_WHAT IS REQUIRED_
Please, starting at the line that contains "At what coordinates", reproduce every line exactly until the records run out, skipping all pictures.

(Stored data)
•••
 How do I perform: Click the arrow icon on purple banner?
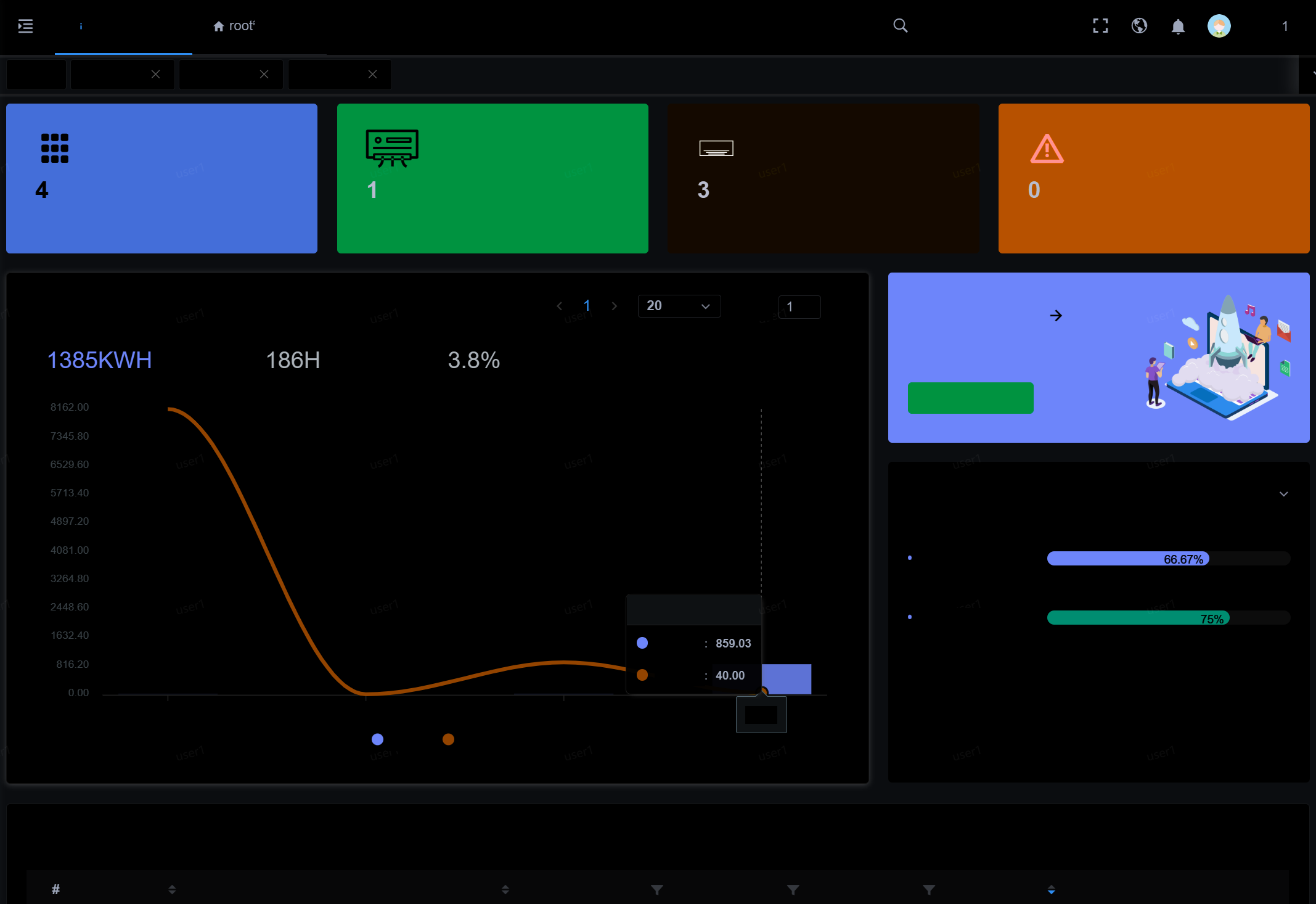coord(1056,316)
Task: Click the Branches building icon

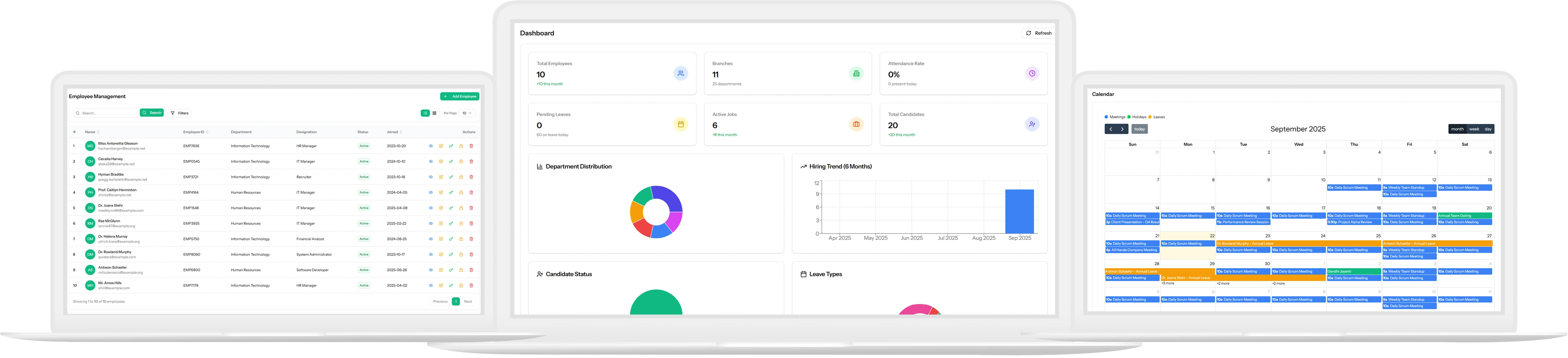Action: tap(856, 74)
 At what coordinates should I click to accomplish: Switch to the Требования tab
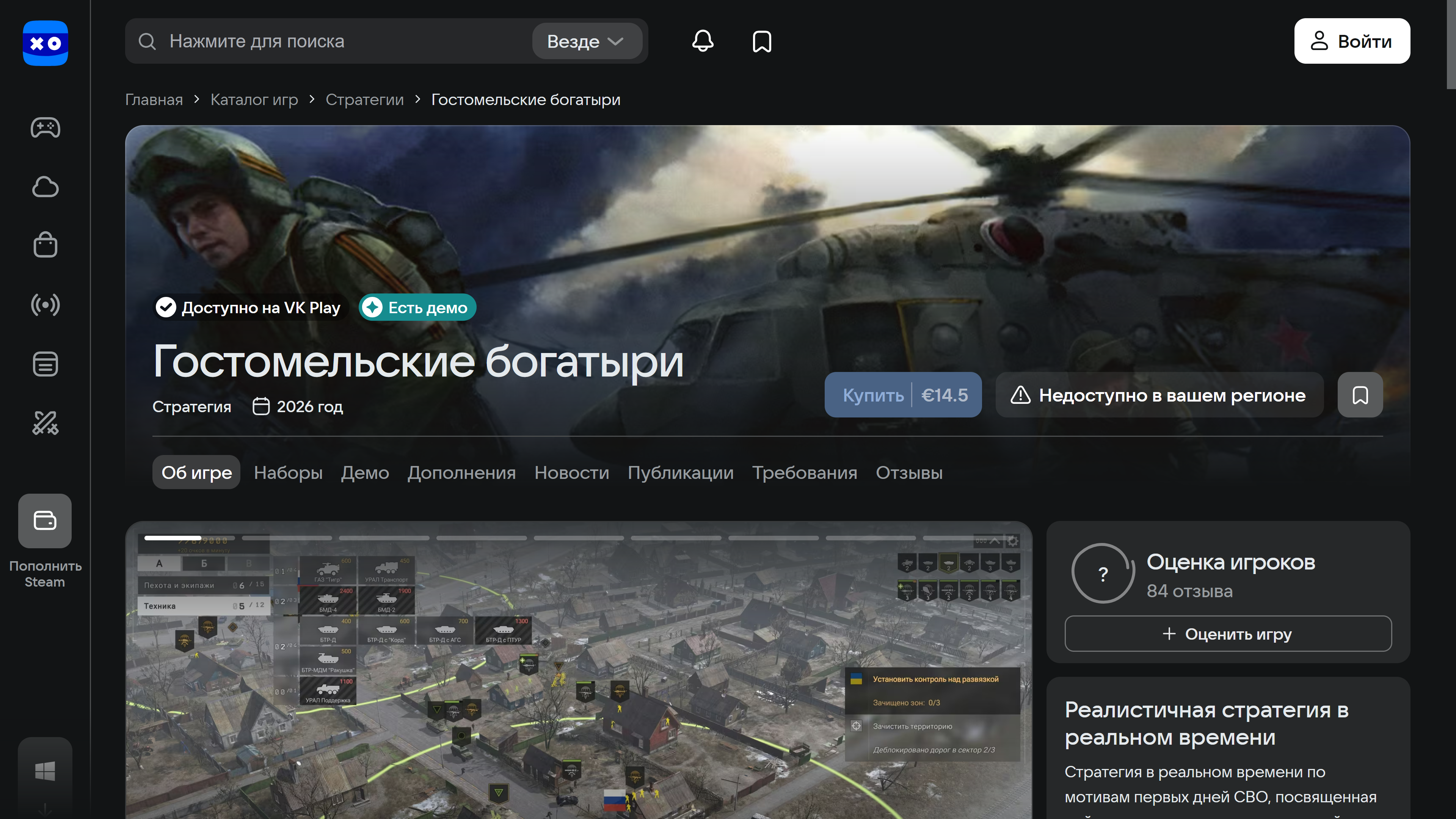[804, 472]
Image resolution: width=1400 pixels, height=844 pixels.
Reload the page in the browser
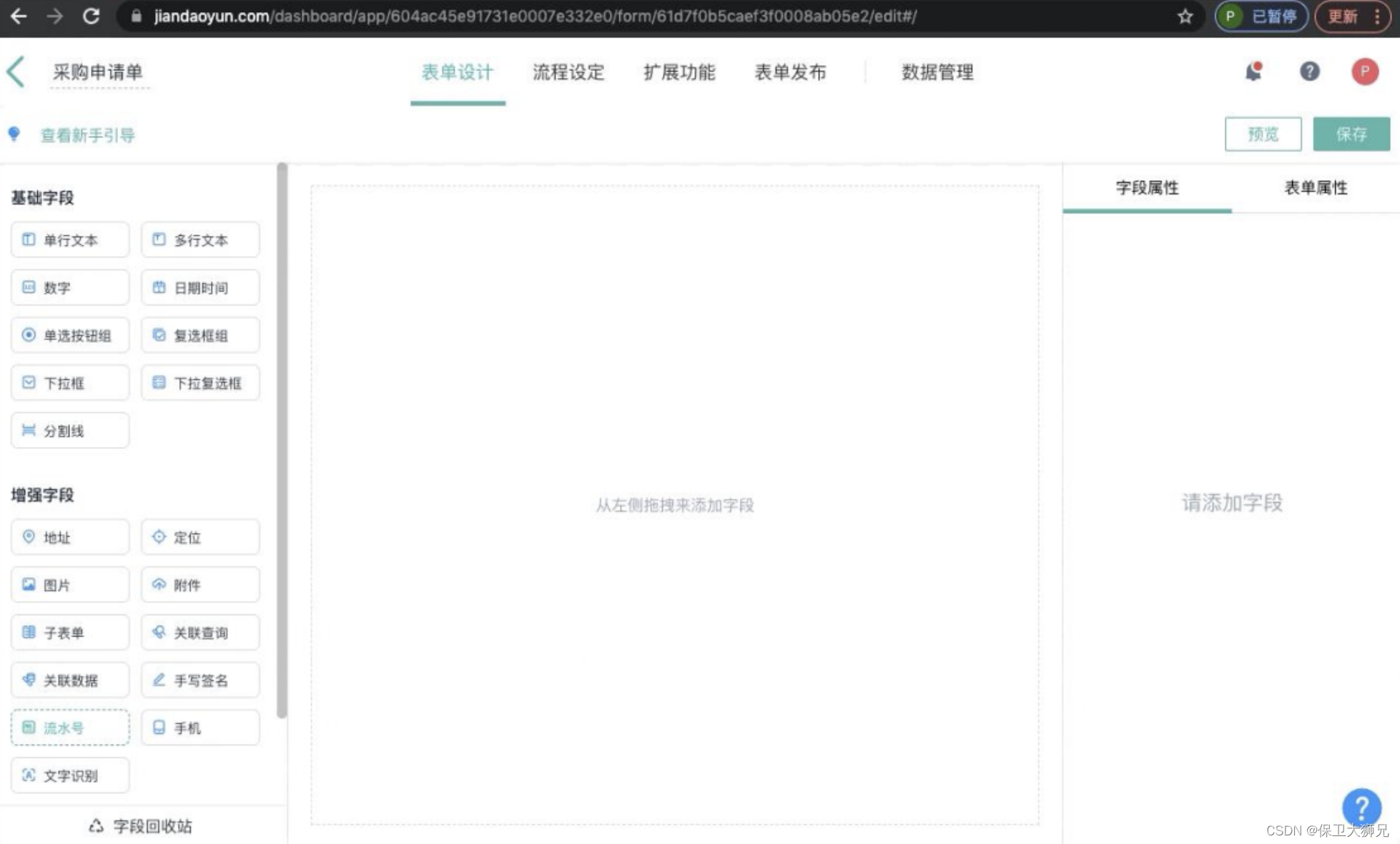pyautogui.click(x=91, y=16)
•••
_EXERCISE ANSWER_
 At what coordinates should I click to accomplish: Switch to the Требования tab
[804, 472]
Image resolution: width=1400 pixels, height=844 pixels.
Reload the page in the browser
pyautogui.click(x=91, y=16)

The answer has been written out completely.